The book depicts Ghazzālī’s Persian intellectual context, and the tumultuous political period in which a strong literary and Sufi antinomian trend emerged from the social periphery to become central to literary activities at the Saljuq court. The book also treats Ghazzālī’s Persian poetry, offering original insights into Ghazzālī’s contemporary, the celebrated polymath ʿUmar Khayyām (d. about 525/1131), whose transgressive quatrains are interpreted as a response to a suffocating religious context.
Volume 3: Remembering ʿUmar Khayyām
In this book, Ghajarjazi explores the Persian sage ʿUmar Khayyām and the globally renowned quatrains (rubāʿiyyāt) attributed to him from a new angle. These quatrains have unleashed responses from Sufis and Islamic theologians, fostering secular thought in the Persianate world. From the early 12th century to the present, ʿUmar Khayyām’s persona has been a source of inspiration for various literate communities.
This monograph addresses an undesirable gap in Khayyām scholarship by re-examining the reception of his quatrains within a changing collective memory. It investigates a wide range of texts and objects, including Sufi texts, chronicles, mystical poetry anthologies, memorial monuments, Victorian illustrations, and modern periodicals.

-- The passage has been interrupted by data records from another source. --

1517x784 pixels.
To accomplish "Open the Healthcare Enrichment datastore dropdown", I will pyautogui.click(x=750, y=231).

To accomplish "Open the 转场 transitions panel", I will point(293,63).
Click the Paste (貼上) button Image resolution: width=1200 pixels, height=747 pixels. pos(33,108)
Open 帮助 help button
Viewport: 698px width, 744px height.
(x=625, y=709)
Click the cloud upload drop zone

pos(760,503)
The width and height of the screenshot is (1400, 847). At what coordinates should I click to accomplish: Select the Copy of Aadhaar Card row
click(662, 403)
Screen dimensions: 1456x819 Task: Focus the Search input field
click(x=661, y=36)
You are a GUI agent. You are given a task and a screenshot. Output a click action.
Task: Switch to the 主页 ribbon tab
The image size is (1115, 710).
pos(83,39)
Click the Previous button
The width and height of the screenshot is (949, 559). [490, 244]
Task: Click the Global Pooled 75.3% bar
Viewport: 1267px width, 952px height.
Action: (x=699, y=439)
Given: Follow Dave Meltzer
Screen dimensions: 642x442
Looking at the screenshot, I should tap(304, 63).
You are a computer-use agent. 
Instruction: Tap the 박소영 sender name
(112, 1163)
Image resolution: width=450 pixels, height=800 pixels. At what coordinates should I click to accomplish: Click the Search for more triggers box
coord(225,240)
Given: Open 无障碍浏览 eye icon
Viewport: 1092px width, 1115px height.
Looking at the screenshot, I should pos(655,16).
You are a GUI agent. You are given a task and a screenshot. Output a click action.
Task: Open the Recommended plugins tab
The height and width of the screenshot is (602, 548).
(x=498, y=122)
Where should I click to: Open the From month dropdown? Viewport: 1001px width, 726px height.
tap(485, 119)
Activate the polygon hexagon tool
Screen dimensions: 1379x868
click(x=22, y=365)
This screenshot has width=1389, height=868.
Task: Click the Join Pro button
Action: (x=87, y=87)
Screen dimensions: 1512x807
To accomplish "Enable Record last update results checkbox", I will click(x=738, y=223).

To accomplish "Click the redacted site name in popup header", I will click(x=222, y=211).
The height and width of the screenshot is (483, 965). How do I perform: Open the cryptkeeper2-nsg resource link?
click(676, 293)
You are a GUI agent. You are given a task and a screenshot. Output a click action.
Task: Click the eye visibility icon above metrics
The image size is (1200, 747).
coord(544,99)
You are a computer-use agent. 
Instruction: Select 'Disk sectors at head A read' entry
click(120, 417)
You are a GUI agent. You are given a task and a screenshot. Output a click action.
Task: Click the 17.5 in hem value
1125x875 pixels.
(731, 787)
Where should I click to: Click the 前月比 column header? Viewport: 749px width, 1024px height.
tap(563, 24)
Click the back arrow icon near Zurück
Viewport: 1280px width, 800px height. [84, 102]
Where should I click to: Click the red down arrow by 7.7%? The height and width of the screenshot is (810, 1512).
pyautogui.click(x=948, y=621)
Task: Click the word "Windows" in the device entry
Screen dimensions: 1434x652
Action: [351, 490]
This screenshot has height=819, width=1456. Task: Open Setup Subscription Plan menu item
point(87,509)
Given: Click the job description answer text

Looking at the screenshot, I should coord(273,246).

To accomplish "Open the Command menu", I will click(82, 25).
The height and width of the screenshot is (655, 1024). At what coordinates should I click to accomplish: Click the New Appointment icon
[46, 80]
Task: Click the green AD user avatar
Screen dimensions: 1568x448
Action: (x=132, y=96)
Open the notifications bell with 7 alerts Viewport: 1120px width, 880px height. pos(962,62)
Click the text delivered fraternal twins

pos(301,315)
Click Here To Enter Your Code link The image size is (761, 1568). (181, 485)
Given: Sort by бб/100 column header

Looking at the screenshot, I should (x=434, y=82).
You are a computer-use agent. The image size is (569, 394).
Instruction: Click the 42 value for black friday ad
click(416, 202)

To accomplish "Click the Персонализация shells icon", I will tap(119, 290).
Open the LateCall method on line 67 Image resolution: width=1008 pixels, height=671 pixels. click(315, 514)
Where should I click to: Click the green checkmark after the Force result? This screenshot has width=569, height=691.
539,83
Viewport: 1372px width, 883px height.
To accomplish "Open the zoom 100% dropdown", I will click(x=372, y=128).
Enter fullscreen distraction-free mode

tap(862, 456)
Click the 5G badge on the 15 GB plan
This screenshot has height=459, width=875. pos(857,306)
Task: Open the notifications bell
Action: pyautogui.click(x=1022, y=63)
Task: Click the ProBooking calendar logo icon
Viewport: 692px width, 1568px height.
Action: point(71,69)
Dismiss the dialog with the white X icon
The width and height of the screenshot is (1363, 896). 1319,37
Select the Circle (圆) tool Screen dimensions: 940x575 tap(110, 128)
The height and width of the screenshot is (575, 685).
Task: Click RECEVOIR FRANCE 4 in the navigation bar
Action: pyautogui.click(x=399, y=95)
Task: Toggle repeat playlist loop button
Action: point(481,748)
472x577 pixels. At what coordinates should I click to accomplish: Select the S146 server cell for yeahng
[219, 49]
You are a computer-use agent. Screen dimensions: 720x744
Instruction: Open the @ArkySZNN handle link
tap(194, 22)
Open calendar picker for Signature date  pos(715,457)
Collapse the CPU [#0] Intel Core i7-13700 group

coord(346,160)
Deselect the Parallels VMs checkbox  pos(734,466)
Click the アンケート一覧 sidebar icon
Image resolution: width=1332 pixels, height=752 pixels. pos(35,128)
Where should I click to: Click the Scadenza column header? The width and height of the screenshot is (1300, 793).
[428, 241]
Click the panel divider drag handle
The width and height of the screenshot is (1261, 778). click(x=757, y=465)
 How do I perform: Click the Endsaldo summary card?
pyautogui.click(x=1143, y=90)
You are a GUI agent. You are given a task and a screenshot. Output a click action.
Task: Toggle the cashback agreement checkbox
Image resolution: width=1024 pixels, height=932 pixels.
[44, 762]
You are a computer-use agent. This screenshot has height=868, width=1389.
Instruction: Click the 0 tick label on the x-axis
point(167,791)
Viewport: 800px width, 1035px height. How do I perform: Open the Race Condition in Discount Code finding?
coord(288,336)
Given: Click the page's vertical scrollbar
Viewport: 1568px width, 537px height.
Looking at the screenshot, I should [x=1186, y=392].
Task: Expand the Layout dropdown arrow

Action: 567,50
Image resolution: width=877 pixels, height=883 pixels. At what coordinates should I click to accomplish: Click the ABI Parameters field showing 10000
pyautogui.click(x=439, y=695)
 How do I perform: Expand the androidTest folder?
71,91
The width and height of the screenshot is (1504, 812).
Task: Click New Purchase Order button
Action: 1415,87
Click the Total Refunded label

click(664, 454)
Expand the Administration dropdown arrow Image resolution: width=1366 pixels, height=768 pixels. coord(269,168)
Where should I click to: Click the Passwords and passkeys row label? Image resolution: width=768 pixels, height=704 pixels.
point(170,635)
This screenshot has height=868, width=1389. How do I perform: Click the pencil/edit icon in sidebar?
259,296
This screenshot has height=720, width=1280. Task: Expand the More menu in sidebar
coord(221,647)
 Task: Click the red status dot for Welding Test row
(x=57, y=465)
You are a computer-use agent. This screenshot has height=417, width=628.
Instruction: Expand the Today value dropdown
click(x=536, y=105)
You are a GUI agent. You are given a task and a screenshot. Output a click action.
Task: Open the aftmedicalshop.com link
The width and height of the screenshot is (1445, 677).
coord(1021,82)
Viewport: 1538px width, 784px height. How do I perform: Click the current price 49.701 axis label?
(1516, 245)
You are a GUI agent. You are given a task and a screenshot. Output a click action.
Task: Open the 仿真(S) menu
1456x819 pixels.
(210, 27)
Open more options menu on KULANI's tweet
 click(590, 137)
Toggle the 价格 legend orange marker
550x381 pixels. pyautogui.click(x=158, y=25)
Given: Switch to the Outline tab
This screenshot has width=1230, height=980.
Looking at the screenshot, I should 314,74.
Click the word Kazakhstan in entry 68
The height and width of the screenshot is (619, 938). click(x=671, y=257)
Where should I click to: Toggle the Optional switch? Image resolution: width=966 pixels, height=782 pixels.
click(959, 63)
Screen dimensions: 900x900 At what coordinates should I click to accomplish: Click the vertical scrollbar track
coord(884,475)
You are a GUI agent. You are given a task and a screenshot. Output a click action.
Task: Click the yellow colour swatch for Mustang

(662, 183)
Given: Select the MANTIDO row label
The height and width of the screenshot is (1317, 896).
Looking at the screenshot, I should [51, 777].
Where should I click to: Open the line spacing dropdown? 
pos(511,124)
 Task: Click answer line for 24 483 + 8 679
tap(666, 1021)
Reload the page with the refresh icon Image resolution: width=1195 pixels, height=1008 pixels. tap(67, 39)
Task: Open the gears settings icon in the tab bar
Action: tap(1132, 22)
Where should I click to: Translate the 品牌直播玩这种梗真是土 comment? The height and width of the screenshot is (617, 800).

The focus is on how the remembrance of Khayyām has contributed to the formation of a secular intellectual tradition in modern Iran. The book argues for a re-conceptualisation of Khayyām as a nexus of Sufi literature, memory, and secularity. Additionally, it critically examines traditional scholarship on Khayyām’s biography and the debates regarding the authenticity of his quatrains. This work aims to connect scholars of Sufism Studies, memory studies, and Persian and Islamic Studies.